5.2. Writing HSA Kernels

5.2.1. Introduction

HSA provides an execution model similar to OpenCL. Instructions are executed in parallel by a group of hardware threads. In some way, this is similar to single-instruction-multiple-data (SIMD) model but with the convenience that the fine-grain scheduling is hidden from the programmer instead of programming with SIMD vectors as a data structure. In HSA, the code you write will be executed by multiple threads at once (often hundreds or thousands). Your solution will be modeled by defining a thread hierarchy of NDRange, workgroup and workitem.
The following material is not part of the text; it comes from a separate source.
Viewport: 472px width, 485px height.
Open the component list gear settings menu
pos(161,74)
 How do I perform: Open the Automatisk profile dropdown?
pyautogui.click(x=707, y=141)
Numba’s HSA support exposes facilities to declare and manage this hierarchy of threads.

5.2.2. Introduction for CUDA Programmers

HSA execution model is similar to CUDA. The main difference will be the shared memory model employed by HSA so that there are no device memory. The GPU hardware uses the machine’s main memory (or host memory in CUDA term) directly. Therefore, you will not need to_device() and copy_to_host() in HSA programming.

Here’s a quick mapping of the CUDA terms to HSA (opencl terms): * workitem is CUDA threads * workgroup is CUDA thread block * NDrange is CUDA grid

5.2.3. Kernel declaration

A kernel function is a GPU function that is meant to be called from CPU code. It gives it two fundamental characteristics:

  • kernels cannot explicitly return a value; all result data must be written to an array passed to the function (if computing a scalar, you will probably pass a one-element array);
  • kernels explicitly declare their thread hierarchy when called: i.e. the number of workgroups and the number of workitems per workgroup (note that while a kernel is compiled once, it can be called multiple times with different workgroup sizes or NDrange sizes).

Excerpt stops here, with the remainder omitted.